I have been praying every day on my way to and from work. I have about a 30 minute commute one-way and that’s if there are no accidents. I spend the time singing and praying through the tasts of my day. I pray for our staff who are walking around also shaking their heads. I pray that God would give us a clearer vision and a hopeful attitude, to strengthen us to work hard and to give it back to Him. Because we need miracles and we need them, well, yesterday. And I walk in the office every morning with a peace about the whole picture.
And from the moment I sit at my desk to the moment I am back in my car, that peace is whittled away – chiselled – and not by a master craftsman, by a complete HACK! I find myself in pieces as I pray my way back home. Dear GOD it is all I can do to not scream!! But I have hope, honestly I really do. I believe that I am there for a reason and that when it is time, God will give me either a new job and a new direction or a new peace about being where I am… and hopefully soon 🙂
In the meantime, I have some other personal things going on that I feel I just haven’t had time to consider or give their proper space. I feel l am totally screwing up a project I got involved with, probably in one of those time frames when i felt like I could conquer the world (which happens like every full moon or something). And I know there are other things I’m involved in that are sorely lacking my full attention and energies, and it is just not me to give anything less than 100% and it kills me.
But I am fighting the urge to give up. It is too easy and lame. I am not easy or lame. Lol. I want to be strong and… uhhh… difficult… I guess. haha. I want to finish well. I always say that in my head – finish well.
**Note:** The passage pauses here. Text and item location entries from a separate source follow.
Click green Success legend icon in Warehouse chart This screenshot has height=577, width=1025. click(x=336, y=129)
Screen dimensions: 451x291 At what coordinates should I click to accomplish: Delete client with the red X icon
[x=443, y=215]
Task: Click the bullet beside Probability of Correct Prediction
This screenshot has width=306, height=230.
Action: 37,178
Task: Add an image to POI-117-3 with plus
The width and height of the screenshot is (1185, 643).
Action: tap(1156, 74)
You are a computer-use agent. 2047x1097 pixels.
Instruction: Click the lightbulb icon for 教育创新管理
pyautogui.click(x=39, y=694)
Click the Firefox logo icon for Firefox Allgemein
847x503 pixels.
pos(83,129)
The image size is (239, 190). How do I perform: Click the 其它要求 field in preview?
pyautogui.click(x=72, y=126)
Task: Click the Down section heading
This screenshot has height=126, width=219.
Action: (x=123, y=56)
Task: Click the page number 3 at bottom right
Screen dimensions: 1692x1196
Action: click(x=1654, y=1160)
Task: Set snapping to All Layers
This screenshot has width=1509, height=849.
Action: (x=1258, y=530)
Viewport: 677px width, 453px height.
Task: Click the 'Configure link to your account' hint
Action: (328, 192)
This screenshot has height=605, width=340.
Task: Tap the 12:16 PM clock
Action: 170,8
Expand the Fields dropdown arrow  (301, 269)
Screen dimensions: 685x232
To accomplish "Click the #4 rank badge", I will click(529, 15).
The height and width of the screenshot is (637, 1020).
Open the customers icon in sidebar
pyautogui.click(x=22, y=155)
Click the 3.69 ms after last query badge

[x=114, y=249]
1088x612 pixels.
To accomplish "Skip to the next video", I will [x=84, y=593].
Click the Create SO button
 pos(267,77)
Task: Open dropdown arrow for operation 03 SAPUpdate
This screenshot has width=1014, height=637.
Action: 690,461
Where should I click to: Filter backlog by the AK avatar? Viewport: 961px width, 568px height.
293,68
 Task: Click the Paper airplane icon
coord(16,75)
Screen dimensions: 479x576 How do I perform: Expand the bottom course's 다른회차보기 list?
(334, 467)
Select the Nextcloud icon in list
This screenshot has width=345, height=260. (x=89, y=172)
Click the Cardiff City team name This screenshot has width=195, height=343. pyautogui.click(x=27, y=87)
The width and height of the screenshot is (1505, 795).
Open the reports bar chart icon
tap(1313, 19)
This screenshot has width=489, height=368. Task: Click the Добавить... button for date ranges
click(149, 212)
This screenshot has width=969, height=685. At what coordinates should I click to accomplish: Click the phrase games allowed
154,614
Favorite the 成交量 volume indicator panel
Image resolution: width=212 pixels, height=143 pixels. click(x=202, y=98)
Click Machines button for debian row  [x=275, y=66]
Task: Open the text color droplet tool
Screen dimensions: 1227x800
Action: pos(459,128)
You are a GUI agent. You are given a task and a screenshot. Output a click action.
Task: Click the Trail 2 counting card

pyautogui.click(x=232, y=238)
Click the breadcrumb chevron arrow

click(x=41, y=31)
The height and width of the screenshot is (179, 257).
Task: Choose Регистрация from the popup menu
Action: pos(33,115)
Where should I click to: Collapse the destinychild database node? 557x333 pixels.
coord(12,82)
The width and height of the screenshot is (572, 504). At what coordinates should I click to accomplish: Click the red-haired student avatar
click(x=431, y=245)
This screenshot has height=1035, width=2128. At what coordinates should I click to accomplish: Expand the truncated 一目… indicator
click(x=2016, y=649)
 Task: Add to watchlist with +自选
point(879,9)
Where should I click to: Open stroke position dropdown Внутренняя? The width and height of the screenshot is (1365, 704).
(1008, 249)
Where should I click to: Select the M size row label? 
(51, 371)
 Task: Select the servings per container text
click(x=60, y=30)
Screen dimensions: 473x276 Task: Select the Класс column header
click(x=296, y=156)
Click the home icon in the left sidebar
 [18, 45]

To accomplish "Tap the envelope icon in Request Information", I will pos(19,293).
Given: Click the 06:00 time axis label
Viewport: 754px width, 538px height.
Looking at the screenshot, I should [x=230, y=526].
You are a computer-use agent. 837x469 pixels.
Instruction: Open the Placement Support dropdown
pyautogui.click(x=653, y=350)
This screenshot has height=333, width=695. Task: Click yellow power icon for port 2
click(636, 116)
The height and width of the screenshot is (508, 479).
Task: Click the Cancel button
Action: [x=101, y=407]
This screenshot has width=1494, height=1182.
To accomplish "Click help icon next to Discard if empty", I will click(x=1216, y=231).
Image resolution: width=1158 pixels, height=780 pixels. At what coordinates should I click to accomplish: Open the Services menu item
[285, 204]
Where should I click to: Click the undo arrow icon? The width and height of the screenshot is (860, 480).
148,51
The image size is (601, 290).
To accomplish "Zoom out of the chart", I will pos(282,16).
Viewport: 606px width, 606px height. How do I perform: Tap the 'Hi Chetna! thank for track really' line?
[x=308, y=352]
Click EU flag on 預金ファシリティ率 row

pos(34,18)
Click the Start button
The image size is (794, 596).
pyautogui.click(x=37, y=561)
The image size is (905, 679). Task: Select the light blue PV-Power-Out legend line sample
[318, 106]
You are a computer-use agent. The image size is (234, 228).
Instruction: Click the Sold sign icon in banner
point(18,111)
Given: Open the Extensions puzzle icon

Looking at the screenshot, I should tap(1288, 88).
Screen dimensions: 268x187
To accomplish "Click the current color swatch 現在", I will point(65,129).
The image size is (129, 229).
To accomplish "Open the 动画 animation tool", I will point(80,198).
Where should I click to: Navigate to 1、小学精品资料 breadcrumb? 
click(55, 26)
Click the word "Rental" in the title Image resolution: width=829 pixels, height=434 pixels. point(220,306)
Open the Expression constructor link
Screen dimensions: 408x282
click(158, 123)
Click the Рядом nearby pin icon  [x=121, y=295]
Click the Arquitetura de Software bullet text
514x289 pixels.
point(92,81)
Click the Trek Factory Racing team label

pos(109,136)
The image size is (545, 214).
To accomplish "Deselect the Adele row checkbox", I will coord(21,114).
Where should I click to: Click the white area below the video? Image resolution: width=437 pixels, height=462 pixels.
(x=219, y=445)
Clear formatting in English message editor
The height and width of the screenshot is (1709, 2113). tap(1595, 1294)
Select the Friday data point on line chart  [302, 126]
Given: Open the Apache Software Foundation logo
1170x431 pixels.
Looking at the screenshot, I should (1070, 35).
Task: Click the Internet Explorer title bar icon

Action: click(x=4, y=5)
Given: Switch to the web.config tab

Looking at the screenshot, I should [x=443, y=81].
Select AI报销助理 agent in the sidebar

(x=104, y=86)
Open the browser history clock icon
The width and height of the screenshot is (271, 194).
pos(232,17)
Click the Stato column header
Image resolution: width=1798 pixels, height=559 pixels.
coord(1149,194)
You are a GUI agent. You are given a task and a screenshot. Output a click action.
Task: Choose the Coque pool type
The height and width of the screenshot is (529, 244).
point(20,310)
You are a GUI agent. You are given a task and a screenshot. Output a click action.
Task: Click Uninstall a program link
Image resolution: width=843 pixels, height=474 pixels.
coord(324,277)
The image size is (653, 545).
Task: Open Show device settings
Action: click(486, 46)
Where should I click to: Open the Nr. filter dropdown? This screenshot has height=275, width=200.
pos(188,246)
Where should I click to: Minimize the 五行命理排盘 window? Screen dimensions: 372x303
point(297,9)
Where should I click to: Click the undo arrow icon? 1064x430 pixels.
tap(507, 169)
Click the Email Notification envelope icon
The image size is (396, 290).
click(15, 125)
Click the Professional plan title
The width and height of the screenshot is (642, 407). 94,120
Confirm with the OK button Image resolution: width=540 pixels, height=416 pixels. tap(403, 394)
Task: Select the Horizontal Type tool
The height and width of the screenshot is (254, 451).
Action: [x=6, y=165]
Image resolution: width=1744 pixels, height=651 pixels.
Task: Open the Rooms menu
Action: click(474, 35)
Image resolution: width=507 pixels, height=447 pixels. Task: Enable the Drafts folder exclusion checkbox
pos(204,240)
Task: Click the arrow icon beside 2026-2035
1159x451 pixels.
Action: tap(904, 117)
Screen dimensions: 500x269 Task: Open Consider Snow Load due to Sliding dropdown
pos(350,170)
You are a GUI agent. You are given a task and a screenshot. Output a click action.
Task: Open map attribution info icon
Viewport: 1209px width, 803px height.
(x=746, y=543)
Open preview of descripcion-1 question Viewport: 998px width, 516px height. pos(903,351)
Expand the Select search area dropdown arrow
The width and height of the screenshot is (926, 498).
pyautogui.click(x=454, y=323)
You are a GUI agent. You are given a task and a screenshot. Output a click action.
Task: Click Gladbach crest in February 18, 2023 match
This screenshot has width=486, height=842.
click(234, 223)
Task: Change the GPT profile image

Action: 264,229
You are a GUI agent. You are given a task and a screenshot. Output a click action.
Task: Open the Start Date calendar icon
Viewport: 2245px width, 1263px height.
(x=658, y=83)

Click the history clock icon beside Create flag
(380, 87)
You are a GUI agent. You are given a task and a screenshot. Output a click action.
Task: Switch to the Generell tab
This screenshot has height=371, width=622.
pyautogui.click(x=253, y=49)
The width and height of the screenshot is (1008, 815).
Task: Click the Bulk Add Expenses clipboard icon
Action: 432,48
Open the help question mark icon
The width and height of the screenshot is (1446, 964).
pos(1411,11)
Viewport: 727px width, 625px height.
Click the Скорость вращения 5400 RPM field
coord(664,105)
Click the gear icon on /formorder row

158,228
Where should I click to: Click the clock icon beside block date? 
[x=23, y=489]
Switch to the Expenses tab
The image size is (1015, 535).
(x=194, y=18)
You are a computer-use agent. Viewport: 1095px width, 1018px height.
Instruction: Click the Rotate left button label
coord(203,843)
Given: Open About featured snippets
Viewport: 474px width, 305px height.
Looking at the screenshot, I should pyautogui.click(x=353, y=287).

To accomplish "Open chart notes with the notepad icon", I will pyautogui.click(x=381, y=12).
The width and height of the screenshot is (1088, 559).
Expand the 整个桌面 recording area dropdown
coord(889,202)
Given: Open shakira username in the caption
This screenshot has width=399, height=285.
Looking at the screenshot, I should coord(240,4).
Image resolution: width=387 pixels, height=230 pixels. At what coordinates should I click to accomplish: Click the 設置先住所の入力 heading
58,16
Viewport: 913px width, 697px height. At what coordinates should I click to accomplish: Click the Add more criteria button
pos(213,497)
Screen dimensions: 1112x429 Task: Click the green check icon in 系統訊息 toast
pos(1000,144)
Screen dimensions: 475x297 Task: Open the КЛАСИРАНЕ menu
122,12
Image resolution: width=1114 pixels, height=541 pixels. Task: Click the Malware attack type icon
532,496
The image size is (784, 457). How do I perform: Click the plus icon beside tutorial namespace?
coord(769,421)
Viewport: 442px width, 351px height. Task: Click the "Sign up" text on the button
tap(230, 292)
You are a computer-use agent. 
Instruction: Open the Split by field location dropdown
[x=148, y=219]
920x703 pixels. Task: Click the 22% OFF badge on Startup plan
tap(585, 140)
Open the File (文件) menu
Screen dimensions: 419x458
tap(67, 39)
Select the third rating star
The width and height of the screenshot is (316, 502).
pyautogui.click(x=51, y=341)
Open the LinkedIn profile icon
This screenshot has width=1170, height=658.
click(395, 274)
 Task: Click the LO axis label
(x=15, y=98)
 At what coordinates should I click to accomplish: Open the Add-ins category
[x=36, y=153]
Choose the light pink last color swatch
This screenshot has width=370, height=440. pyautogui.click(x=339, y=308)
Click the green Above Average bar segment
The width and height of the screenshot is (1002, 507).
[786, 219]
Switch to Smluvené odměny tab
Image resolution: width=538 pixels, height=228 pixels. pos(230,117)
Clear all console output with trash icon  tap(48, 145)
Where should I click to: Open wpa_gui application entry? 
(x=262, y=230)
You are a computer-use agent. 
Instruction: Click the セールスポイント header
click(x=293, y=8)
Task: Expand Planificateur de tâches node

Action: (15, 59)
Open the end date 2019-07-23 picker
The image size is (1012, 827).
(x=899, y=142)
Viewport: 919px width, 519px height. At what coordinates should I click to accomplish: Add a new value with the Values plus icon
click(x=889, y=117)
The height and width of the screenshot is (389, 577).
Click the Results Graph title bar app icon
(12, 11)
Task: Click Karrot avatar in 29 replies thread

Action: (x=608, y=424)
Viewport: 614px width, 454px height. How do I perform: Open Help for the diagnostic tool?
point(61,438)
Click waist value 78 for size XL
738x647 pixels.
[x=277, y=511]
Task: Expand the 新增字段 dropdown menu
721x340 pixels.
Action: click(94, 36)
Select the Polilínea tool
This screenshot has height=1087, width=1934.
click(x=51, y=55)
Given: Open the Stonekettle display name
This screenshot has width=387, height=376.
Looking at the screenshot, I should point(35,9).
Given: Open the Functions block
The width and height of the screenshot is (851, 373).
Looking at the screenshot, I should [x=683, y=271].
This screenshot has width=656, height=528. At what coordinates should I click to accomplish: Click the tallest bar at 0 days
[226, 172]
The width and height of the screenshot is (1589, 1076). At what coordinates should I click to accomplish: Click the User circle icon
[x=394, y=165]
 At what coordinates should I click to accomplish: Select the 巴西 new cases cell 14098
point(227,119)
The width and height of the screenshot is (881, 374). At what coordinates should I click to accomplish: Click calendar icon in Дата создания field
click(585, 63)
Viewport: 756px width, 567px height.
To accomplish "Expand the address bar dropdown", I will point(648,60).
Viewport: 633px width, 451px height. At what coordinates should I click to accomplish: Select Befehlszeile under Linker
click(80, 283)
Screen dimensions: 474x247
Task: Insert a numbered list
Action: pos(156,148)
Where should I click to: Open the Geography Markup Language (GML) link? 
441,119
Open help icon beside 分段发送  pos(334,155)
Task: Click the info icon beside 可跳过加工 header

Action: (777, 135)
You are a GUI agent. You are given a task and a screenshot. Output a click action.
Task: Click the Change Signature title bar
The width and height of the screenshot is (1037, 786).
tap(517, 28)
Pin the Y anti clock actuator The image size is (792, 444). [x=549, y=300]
That is the mark of a true believer, of a strong person with character. It isn’t how you start, it’s how you finish. Yada yada yada… please pray for me!
And with that, I am logging off for the weekend. I am recharging the rest of the day, hanging out with a friend I haven’t seen in 2 months who has the new Batman DVD and a bottle of wine with my name on it. Two of my favorite things. well, three if you count him.
So with that, God bless and have a lovely weekend!!!